**EXERCISE DESCRIPTION**
Please write out the listing below from the line with "Select the Woche-Monat view tab" to the line with "(x=567, y=319)", both included, leaving the pictures out.

— Start STORED DATA —

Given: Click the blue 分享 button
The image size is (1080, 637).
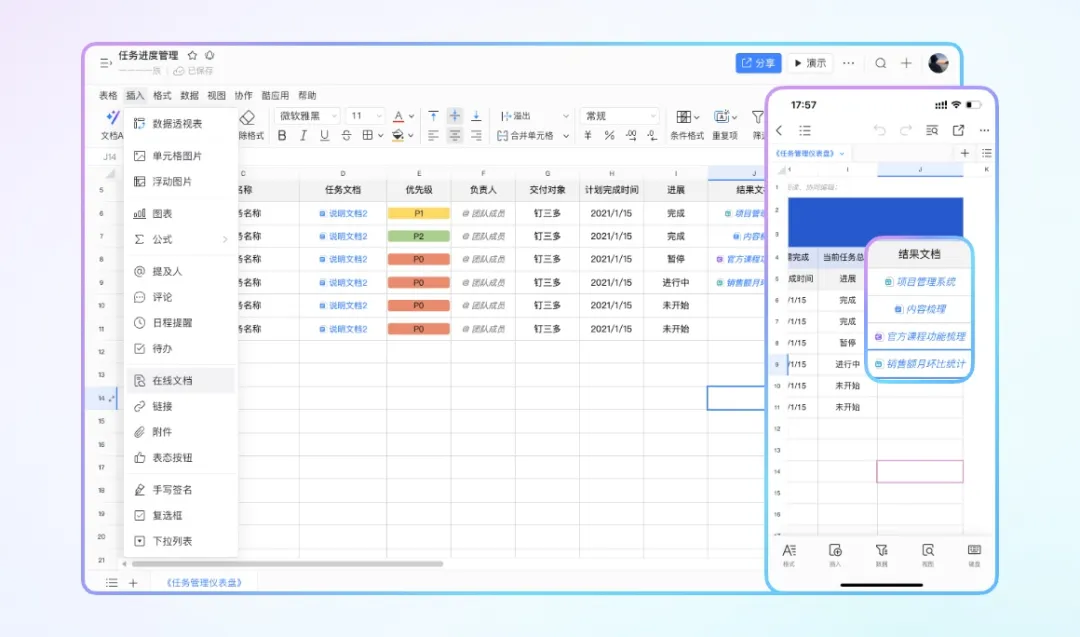Looking at the screenshot, I should pos(758,63).
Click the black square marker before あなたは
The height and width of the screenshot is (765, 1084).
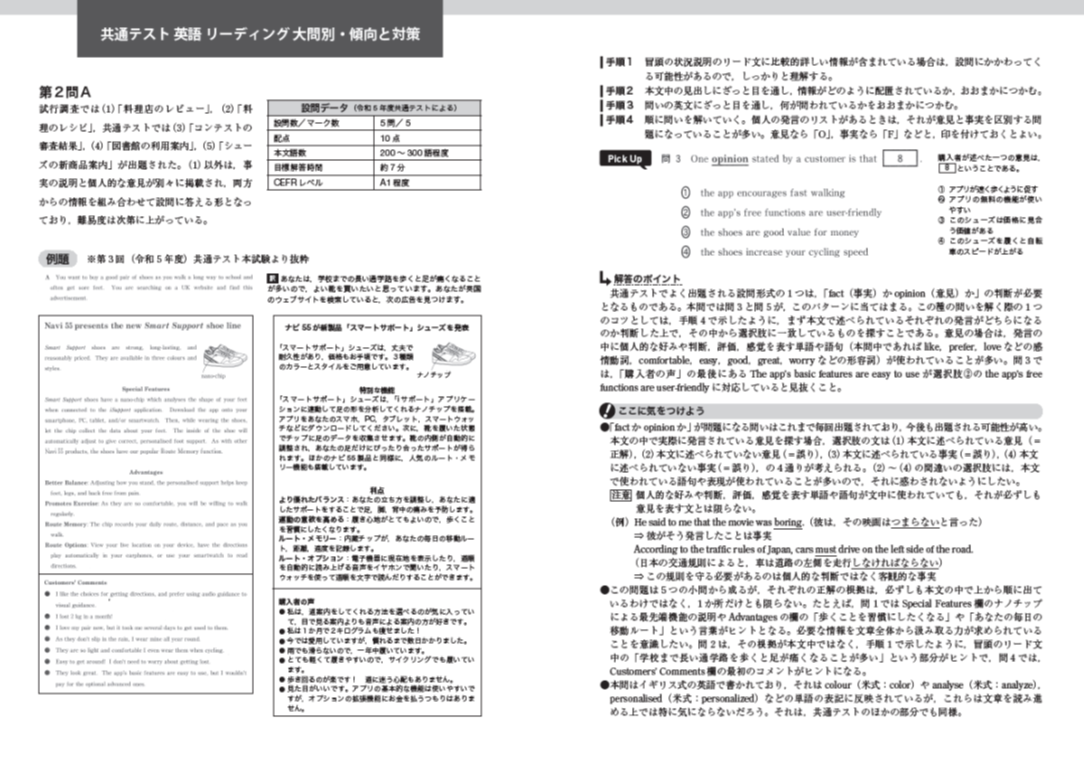click(x=272, y=278)
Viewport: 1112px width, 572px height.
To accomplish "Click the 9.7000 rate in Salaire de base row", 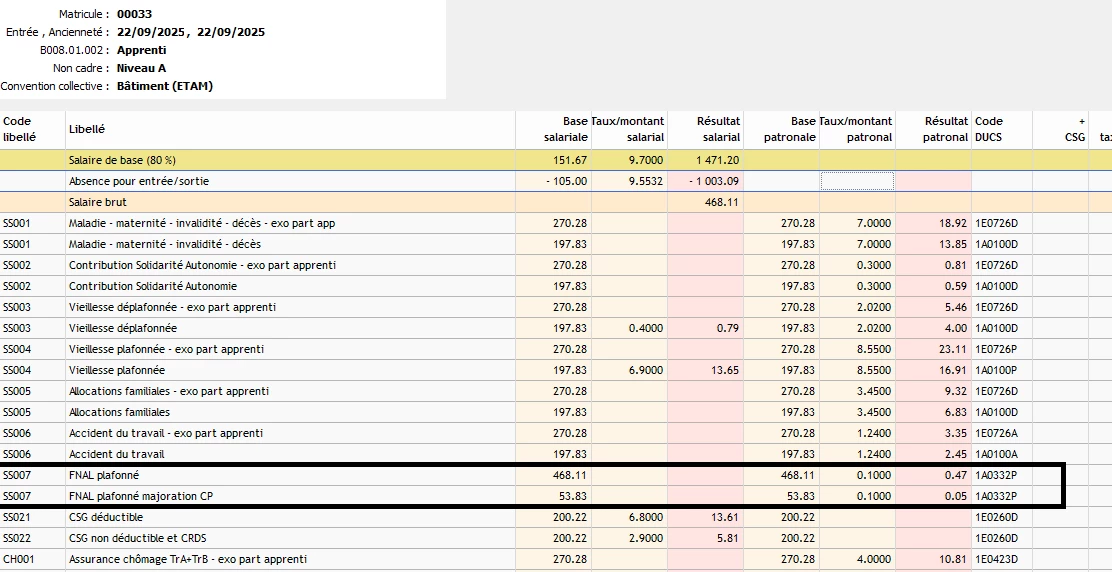I will 645,160.
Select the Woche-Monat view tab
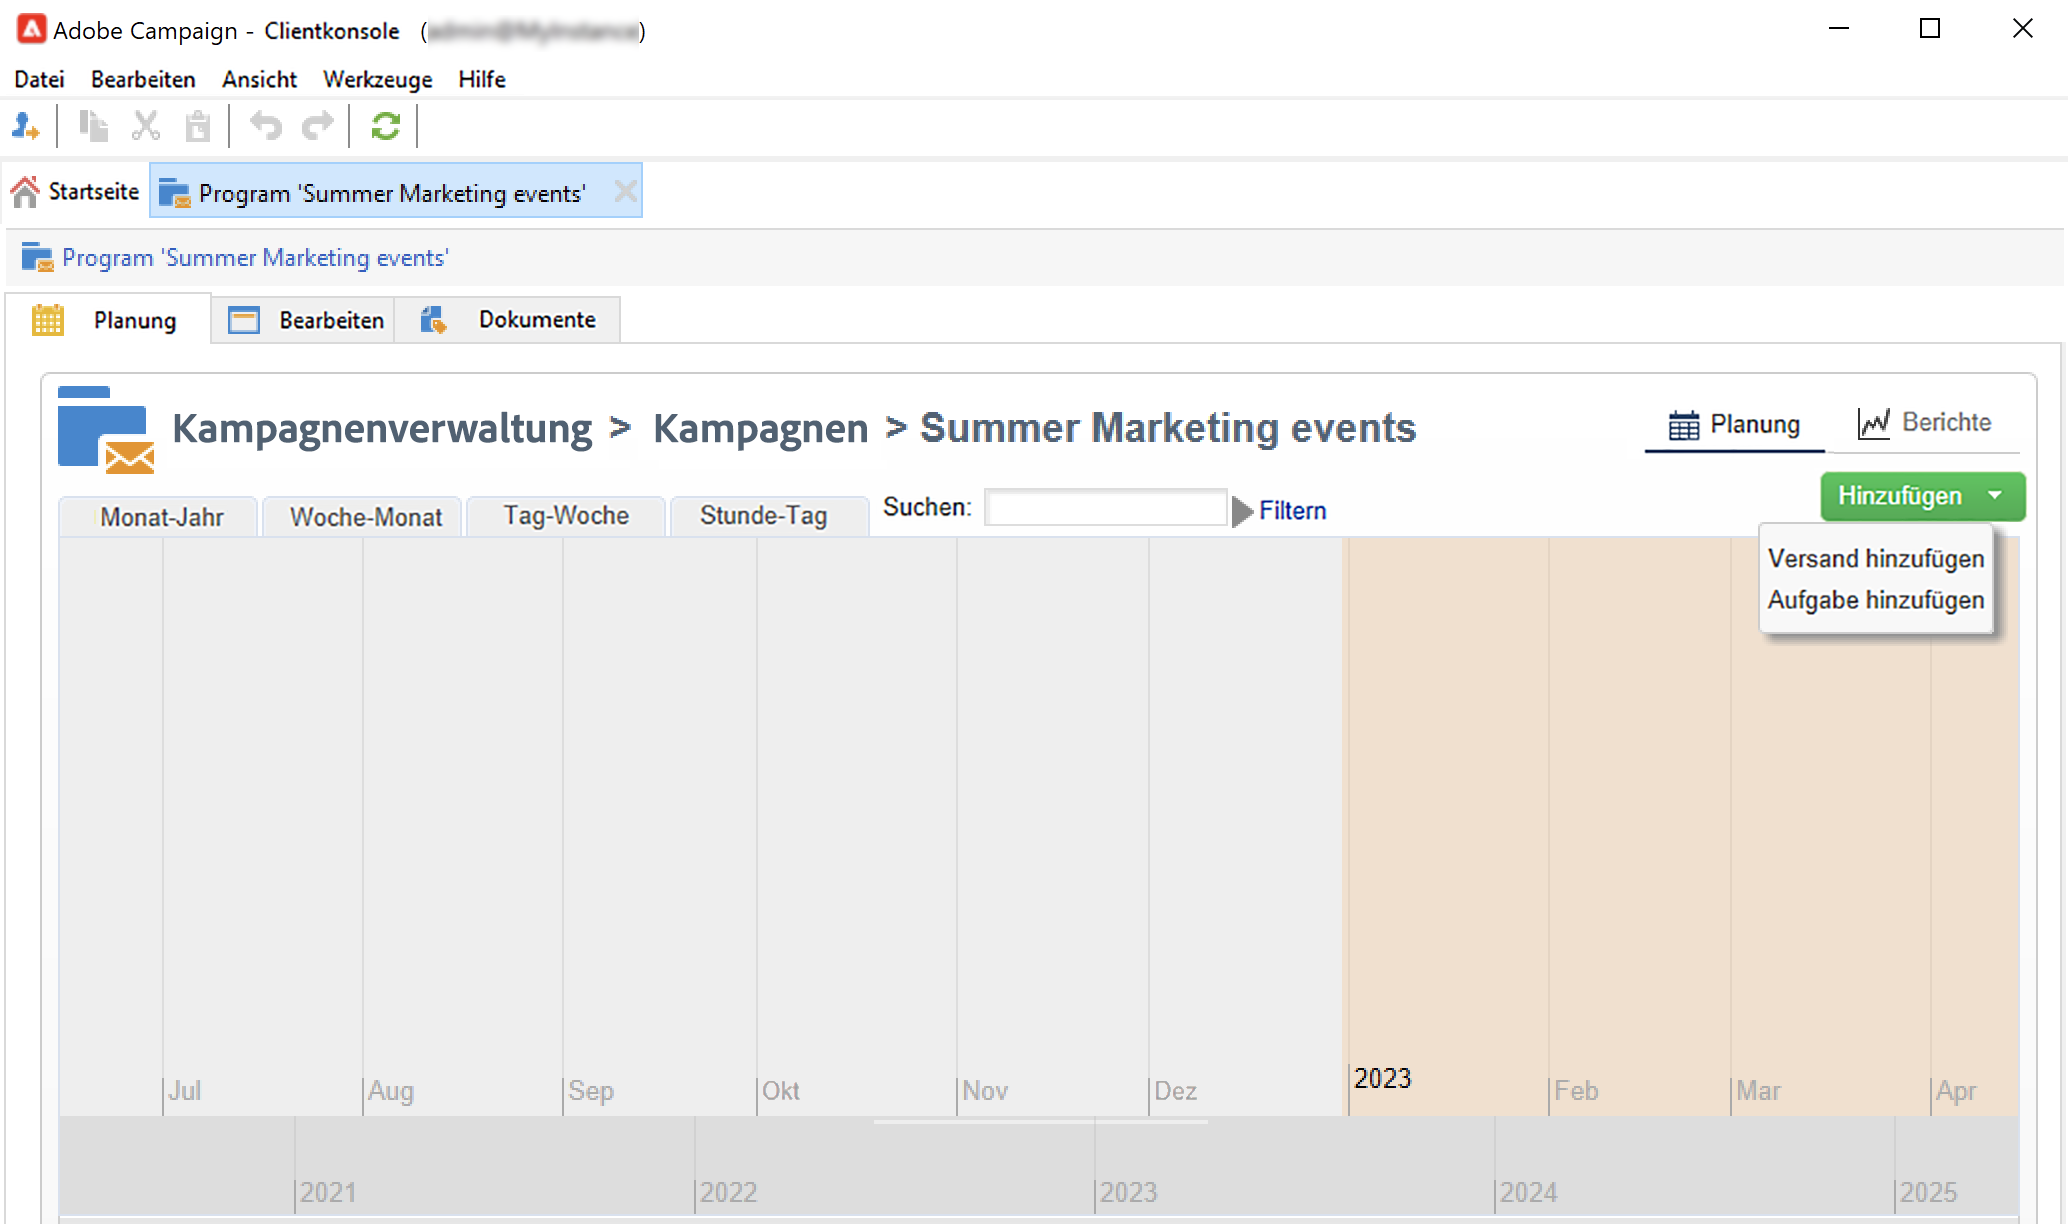2068x1224 pixels. pos(365,517)
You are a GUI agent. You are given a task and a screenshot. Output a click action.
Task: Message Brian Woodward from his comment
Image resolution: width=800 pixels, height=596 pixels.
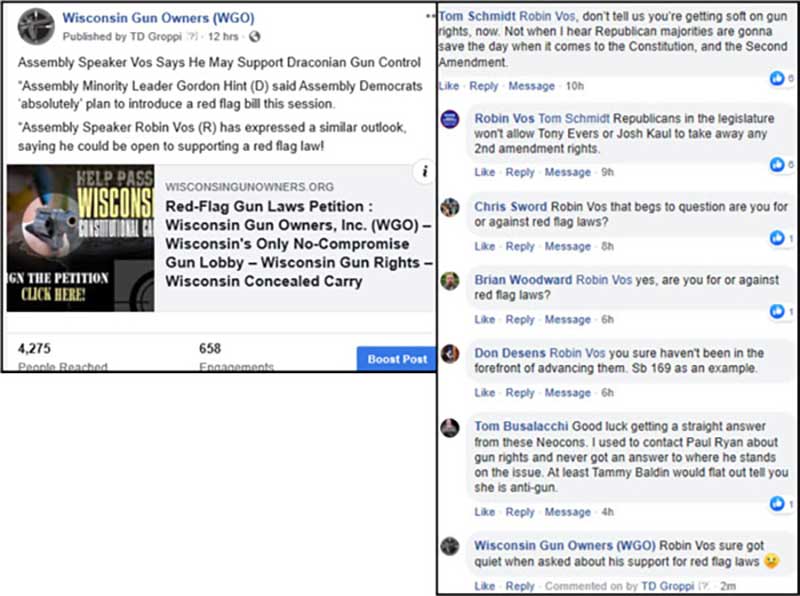(x=567, y=319)
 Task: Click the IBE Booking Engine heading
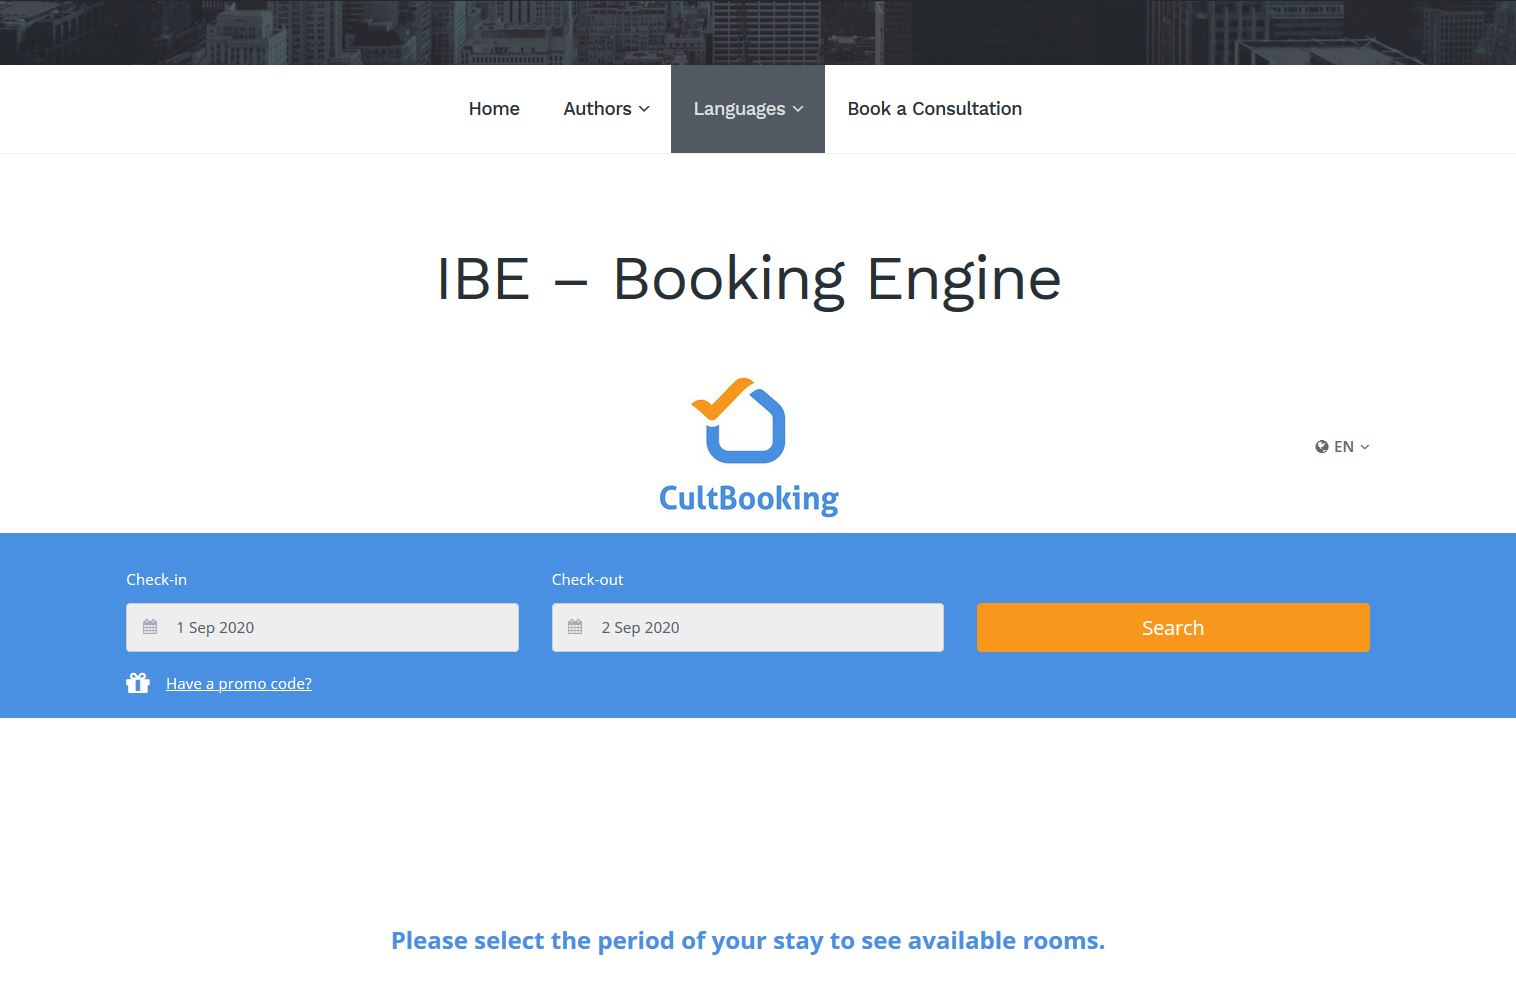click(x=748, y=280)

— End STORED DATA —

**ANSWER TO THE PROBLEM**
Select the Woche-Monat view tab
2068x1224 pixels. pos(365,517)
You are a GUI agent. You are given a task and a screenshot. Output a click action.
Task: Message Brian Woodward from his comment
Image resolution: width=800 pixels, height=596 pixels.
(x=567, y=319)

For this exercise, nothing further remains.